Hi, sure this is already answered but it is not clear to me since I am a newbie in all this. When I activate DNSSEC, it tells me on the CloudFlare page that I'm not using DNS over TLS (DoT). So my question is, you have to activate DNSSEC or keep it disabled. Thanks in advance.

Okay to pass the test you have to have dnssec turned off---- but this only shows you that DoT is enabled. DoT also works in combination with dnssec- it just turns out that the cloudflare test page does not know how to detect that you are using DoT when you have dnssec turned on because the test cloudflare runs does not properly account for dnssec validation by client.

 

[bbunge]

Hi, sure this is already answered but it is not clear to me since I am a newbie in all this. When I activate DNSSEC, it tells me on the CloudFlare page that I'm not using DNS over TLS (DoT). So my question is, you have to activate DNSSEC or keep it disabled. Thanks in advance.

Search all the threads for DNSSEC and you will find the CF Help page test is broken when you enable DNSSEC. Nothing new...

 

[Swistheater]

Beta 1b has been working well in spite of my desire to run DNSSEC from Stubby/Getdns. I have successfully modified one stubby.yml setting and have added another via /jffs/scripts/stubby.postconf. Even DNSSEC running through dnsmasq works well.

However, I feel the Preset Servers for DoT should also include those resolvers included in DNSFilter, provided they support DoT, (and the second Quad9 secure server).

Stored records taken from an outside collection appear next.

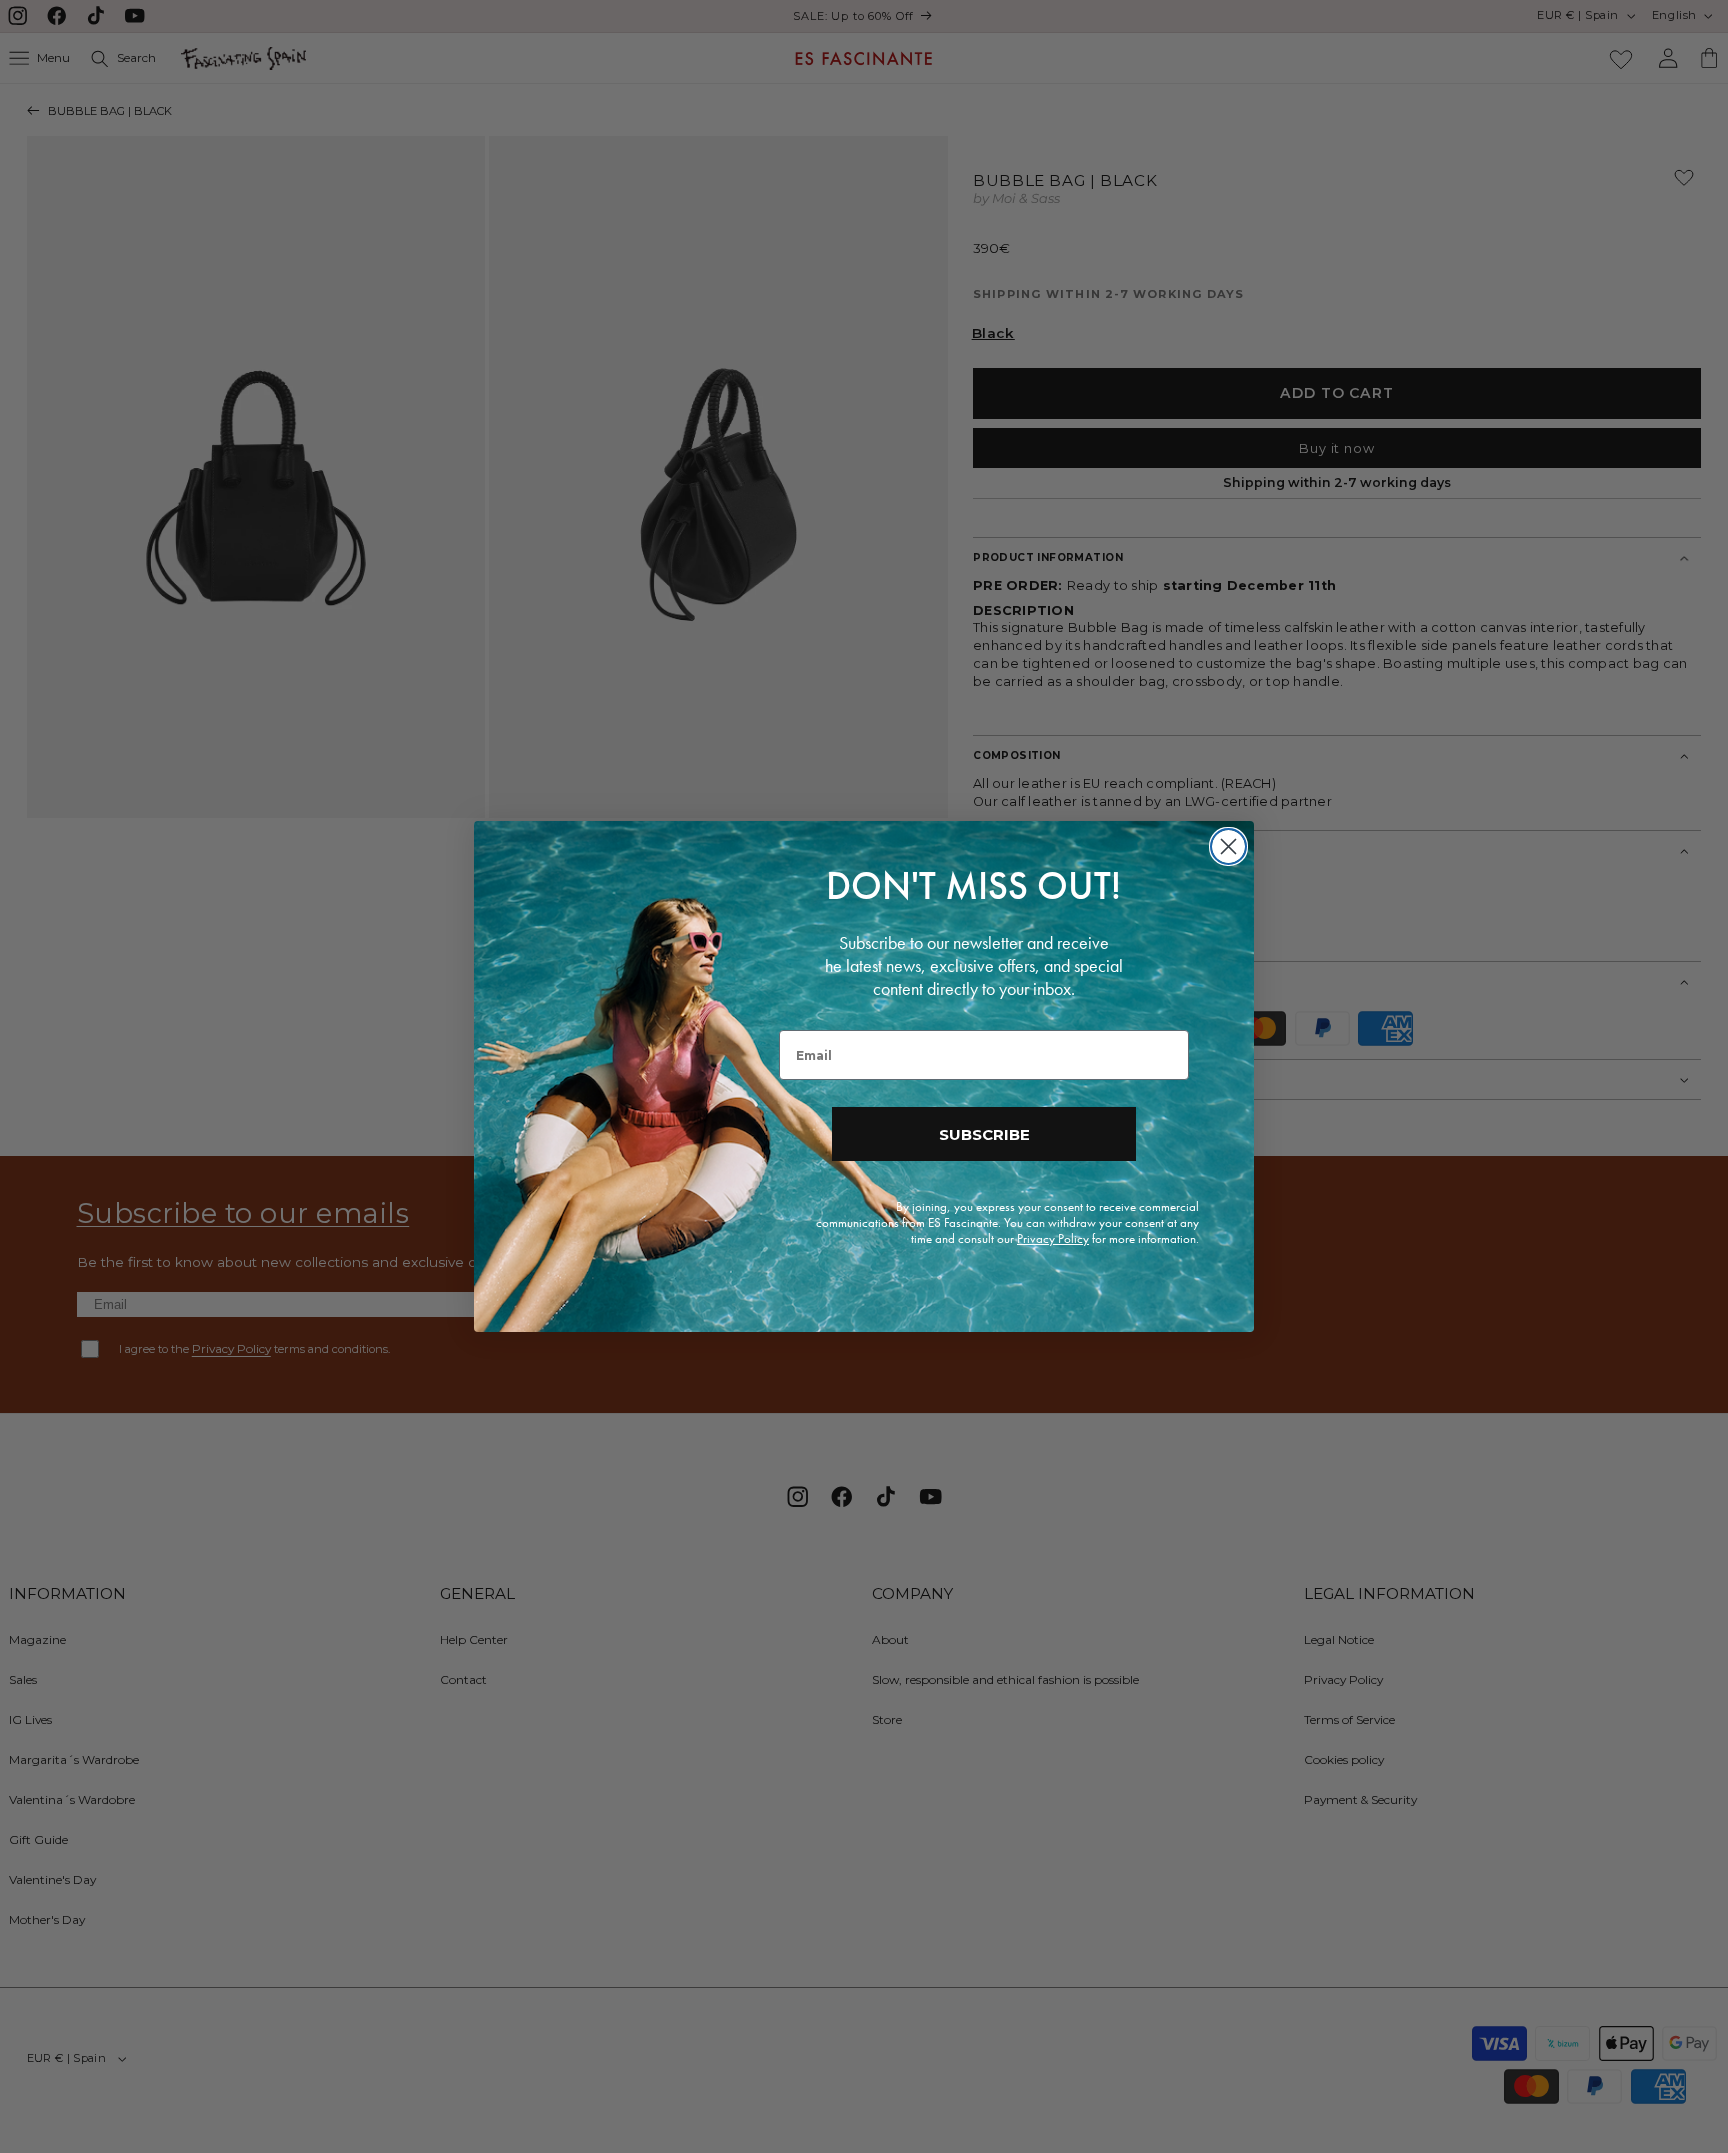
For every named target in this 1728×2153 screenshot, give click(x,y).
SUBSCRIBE (984, 1134)
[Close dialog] (1228, 846)
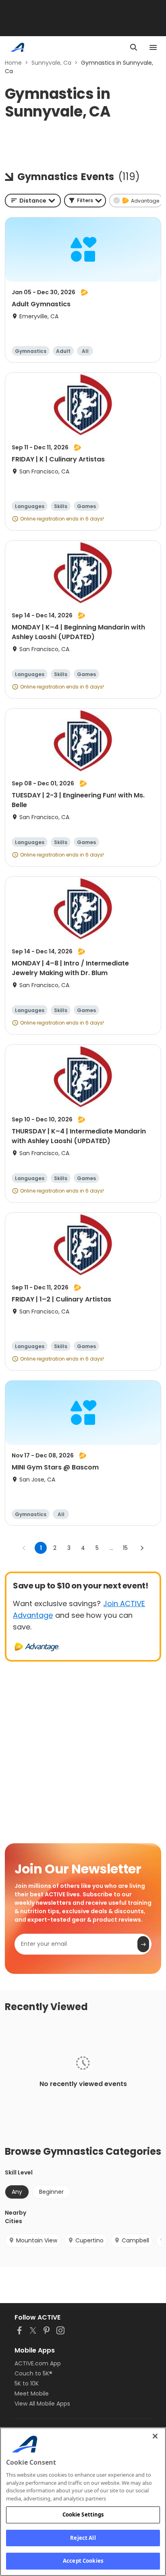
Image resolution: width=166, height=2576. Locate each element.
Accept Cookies (83, 2560)
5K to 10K (27, 2383)
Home (13, 63)
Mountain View (36, 2240)
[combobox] (33, 200)
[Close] (155, 2436)
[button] (85, 200)
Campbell (135, 2240)
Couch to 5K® (33, 2373)
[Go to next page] (142, 1548)
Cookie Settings (83, 2514)
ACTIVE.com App (38, 2363)
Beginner (51, 2192)
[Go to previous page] (24, 1548)
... (111, 1548)
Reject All (82, 2537)
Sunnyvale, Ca (51, 63)
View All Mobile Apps (42, 2404)
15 (125, 1548)
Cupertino (89, 2240)
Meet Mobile (32, 2394)
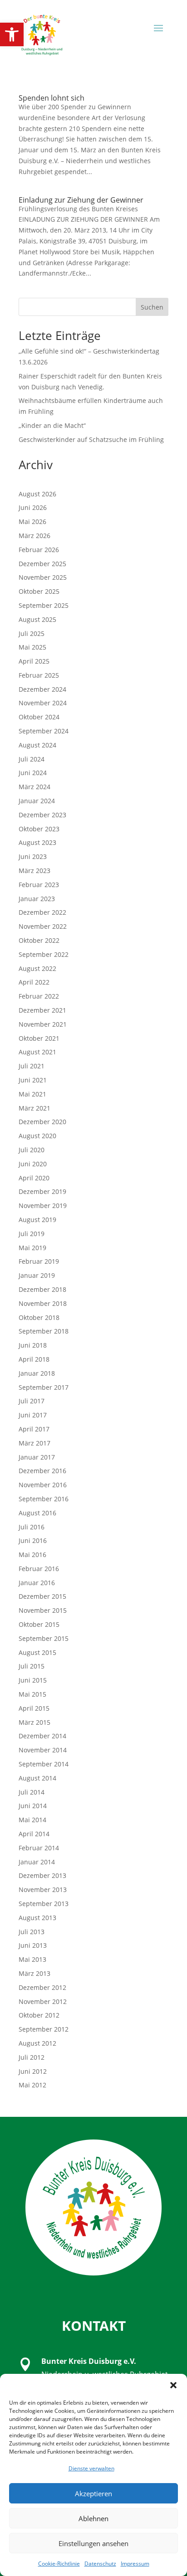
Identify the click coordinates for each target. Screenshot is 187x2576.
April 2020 (34, 1178)
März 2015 (34, 1722)
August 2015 (37, 1652)
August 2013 (37, 1917)
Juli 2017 (31, 1401)
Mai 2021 (32, 1094)
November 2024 (43, 703)
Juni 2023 (33, 856)
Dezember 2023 (42, 814)
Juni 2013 (33, 1945)
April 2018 (34, 1359)
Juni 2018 (33, 1345)
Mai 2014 (32, 1819)
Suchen (152, 307)
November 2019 (43, 1205)
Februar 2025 (39, 675)
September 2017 (44, 1387)
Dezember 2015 (42, 1596)
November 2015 (43, 1610)
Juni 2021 (33, 1080)
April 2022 (34, 982)
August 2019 (37, 1219)
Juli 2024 (31, 759)
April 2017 (34, 1429)
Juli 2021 (31, 1066)
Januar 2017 (37, 1457)
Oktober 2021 (39, 1038)
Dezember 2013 (42, 1875)
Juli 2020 (31, 1149)
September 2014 (44, 1764)
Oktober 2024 (39, 717)
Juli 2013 (31, 1931)
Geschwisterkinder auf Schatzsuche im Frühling (91, 439)
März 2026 (34, 535)
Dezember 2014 (42, 1736)
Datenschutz (100, 2563)
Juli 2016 (31, 1527)
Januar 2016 (37, 1582)
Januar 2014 (37, 1862)
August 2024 (37, 745)
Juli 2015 (31, 1666)
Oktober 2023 (39, 829)
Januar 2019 (37, 1275)
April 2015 (34, 1708)
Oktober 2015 (39, 1624)
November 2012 (43, 2001)
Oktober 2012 (39, 2015)
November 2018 (43, 1303)
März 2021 (34, 1108)
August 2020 (37, 1135)
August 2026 (37, 494)
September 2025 (44, 605)
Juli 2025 (31, 633)
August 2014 (37, 1778)
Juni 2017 (33, 1415)
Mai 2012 (32, 2085)
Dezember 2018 (42, 1289)
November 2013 (43, 1889)
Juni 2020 (33, 1163)
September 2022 (44, 954)
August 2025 (37, 619)
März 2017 (34, 1443)
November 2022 (43, 926)
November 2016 (43, 1484)
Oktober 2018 (39, 1317)
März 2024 (34, 786)
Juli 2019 (31, 1233)
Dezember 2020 (42, 1121)
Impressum (135, 2563)
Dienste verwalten (91, 2468)
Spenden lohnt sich (51, 98)
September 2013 (44, 1903)
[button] (12, 34)
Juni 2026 (33, 507)
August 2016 (37, 1513)
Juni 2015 (33, 1680)
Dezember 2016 (42, 1470)
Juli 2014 (31, 1792)
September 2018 (44, 1331)
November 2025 (43, 577)
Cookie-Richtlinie (59, 2563)
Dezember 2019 (42, 1191)
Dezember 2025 (42, 563)
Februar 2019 (39, 1261)
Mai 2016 (32, 1554)
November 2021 (43, 1024)
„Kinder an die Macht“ (52, 425)
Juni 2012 (33, 2071)
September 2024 (44, 731)
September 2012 (44, 2029)
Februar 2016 (39, 1568)
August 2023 (37, 842)
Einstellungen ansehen (93, 2543)
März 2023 (34, 870)
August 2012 (37, 2043)
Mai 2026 (32, 521)
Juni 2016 (33, 1540)
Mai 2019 (32, 1247)
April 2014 (34, 1833)
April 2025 (34, 661)
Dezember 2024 (42, 689)
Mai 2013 (32, 1959)
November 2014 (43, 1750)
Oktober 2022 (39, 940)
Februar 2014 (39, 1847)
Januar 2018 (37, 1373)
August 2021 (37, 1052)
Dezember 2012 (42, 1987)
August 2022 (37, 968)
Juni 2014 (33, 1805)
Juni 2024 (33, 772)
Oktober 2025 (39, 591)
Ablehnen (93, 2518)
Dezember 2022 (42, 912)
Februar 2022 (39, 996)
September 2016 (44, 1498)
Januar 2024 (37, 800)
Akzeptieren (93, 2493)
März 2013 (34, 1973)
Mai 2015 (32, 1694)
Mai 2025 (32, 647)
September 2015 (44, 1638)
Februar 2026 (39, 549)
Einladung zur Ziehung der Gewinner (81, 200)
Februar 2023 (39, 884)
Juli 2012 (31, 2057)
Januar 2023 (37, 898)
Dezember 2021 (42, 1010)
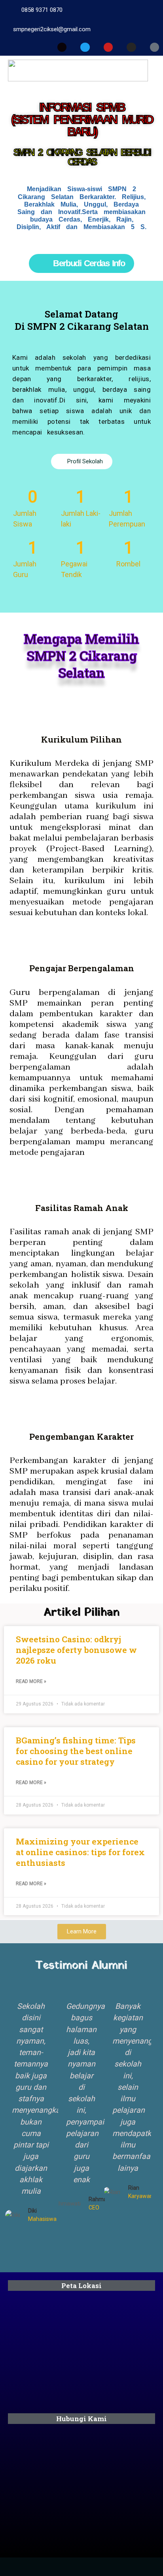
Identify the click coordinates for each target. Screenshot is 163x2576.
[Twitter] (84, 47)
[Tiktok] (154, 47)
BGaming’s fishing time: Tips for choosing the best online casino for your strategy (76, 1751)
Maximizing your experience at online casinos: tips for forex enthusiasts (80, 1852)
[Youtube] (108, 47)
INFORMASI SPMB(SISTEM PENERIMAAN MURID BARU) (81, 119)
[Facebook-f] (61, 47)
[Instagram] (131, 47)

The problem with dnsfilter is that it in itself is a different type of implementation, there would have to be separate instances of stubby running for each one of the servers listed inside the filter just to support DoT via a filter tab, it is best just to run one instance of DoT and use Router option to force it to the clients you want to run under DoT.

However, I do concur with you about there being more servers on the list, simply so end user that may otherwise not be educated say for example -quad 9 ipv6 servers.

 

[elnash]

Okay to pass the test you have to have dnssec turned off---- but this only shows you that DoT is enabled. DoT also works in combination with dnssec- it just turns out that the cloudflare test page does not know how to detect that you are using DoT when you have dnssec turned on because the test cloudflare runs does not properly account for dnssec validation by client.

Thank you very much for clarifying the doubt.

Regards!!!

 

[bbunge]

The problem with dnsfilter is that it in itself is a different type of implementation, there would have to be separate instances of stubby running for each one of the servers listed inside the filter just to support DoT via a filter tab, it is best just to run one instance of DoT and use Router option to force it to the clients you want to run under DoT.

That is not what I mean. For Example, CleanBrowsing supports DoT. It is in the DNSFilter list and should be in the Preset Servers as well to protect the entire LAN via DoT.